The words floated across the page, written in light within the regular entry. I blinked and they were gone, and I stared at Maeve's angular handwriting, wondering what I had seen. I focused, staring hard at the page, willing the words, the writing to appear again. Nothing.

I drew in my breath, staring at the page. The words appeared beneath the athame. When I drew it away, they faded. I passed the knife over the book again. "Among the group from Liathach, there is a man. There is something about him. Goddess, he draws me to him."

Oh my God. I looked up, glanced around my room to make sure I was awake and not dreaming. My clock was ticking, Dagda was squirming next to my leg, the wind was blowing against my windows. This was all real. Another layer of my birth mother's history was being revealed: she had written secret entries in her Book of Shadows.

Quickly I flipped to the very beginning of the book, which Maeve had started when she was first initiated at fourteen. Holding the athame close to each page, I scanned the writing, seeing if other hidden messages were revealed. Page after page I ran the knife down each line of writing, each spell, each song or poem. Nothing. Nothing for many, many pages. Then, in 1980, when Maeve was eighteen, hidden words started appearing. I began reading, my earlier fatigue forgotten.

At first the entries were things Maeve had simply wanted to keep hidden from her mother: the fact that she and a girlfriend were smoking cigarettes, about how Angus kept pressuring her to go "all the way" and she was thinking about it, even sarcastic, teasing remarks or observations about people in the village, her relatives, other members of the coven.

But as time went on, Maeve also wrote down spells, spells that were different from the others. A lot of what Maeve and Mackenna and Belwicket had done was practical stuff: healing potions, lucky talismans, spells to make the crops perform. These new spells of Maeve's were things like how to communicate with and call wild birds. How to put your mind into an animal's. How to join your mind to another person's. Not practical, perhaps. But powerful and fascinating.

I went back to the passage I had found a few minutes ago. Slowly, word by word, I read the glowing letters. Each entry was surrounded by runes of concealment and symbols I didn't recognize. I memorized what they looked like so I could research them later.

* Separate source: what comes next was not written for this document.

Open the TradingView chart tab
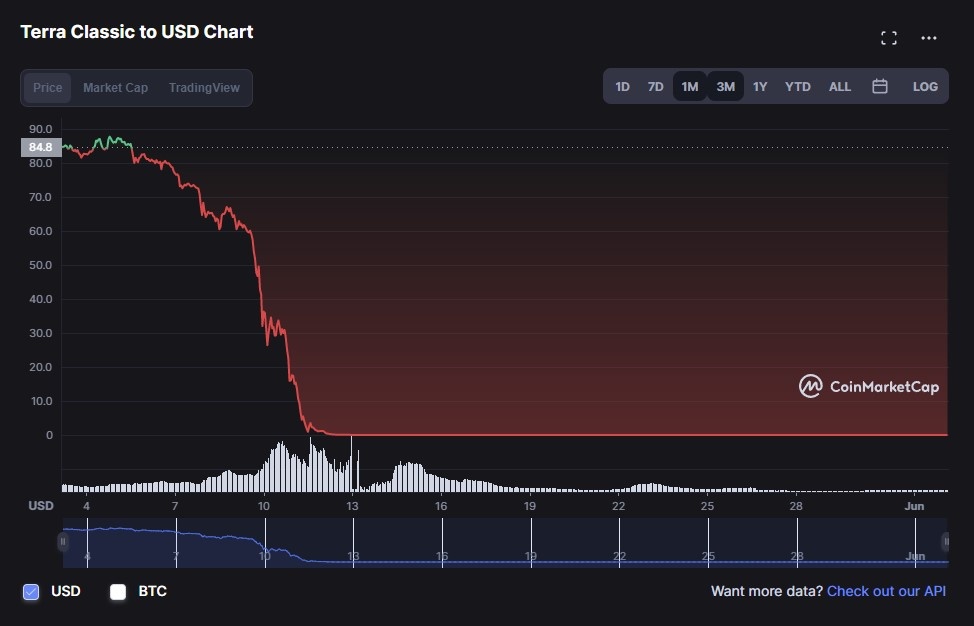974x626 pixels. (x=204, y=88)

Painstakingly I picked out the message.

"Ciaran came to tea. He and Angus are circling each other like dogs. Ciaran is a friend, a good friend, and I won't have Angus put him down."

Angus Bramson had been my birth father. Ciaran must be the Scottish witch Maeve had just met. Previous entries had detailed Maeve and Angus's courtship—they'd known each other practically forever. When Belwicket had been destroyed, Maeve and Angus had fled together and settled in America. Two years later I had been born, though I don't think they ever married. Maeve had once written about her sadness that Angus wasn't he

I believed Cal was mine. I'd never felt so close to anyone before—except Bree.

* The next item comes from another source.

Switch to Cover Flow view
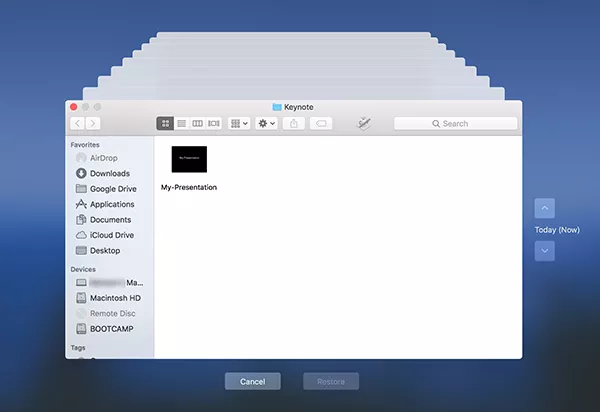This screenshot has height=412, width=600. [x=213, y=123]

"Today I showed Ciaran the headlands by the Windy Cliffs. It's a beautiful spot, wild and untamed, and he seemed just as wild and untamed as the nature surrounding him. He's so different from the lads around here. He seems older than twenty-two, and he's traveled a bit and seen the world. It makes me ache with envy."

Oh, God, I thought. Maeve, what are you getting into?

I soon found out.

"I cannot help myself. Ciaran is everything a man should be. I love Angus, yes, but he's like a brother to me—I've known him all my life. Ciaran wants the things I want, finds the same thing's interesting and boring and funny. I could spend days talking to him, doing nothing else. And then there's his magick—his power. It's breathtaking. He knows so much I don't know, no one around here knows. He's teaching me. And the way he makes me feel…

"Goddess! I've never wanted to tough anyone so much."

My throat had tightened and my back muscles had tensed. I rested the book on my knees, trying to analyze why this revelation shook me so much.

Is love ever simple? I wondered. I thought about Mary K. and Bakker, boy most likely to be a parolee by the time he was twenty; Bree, who went out with one loser after another; Matt, who had cheated on Jenna with Raven… was completely discouraging. Then I thought about Cal, and my spirits rose again. Whatever troubles we had, at least they were external to our love for each other.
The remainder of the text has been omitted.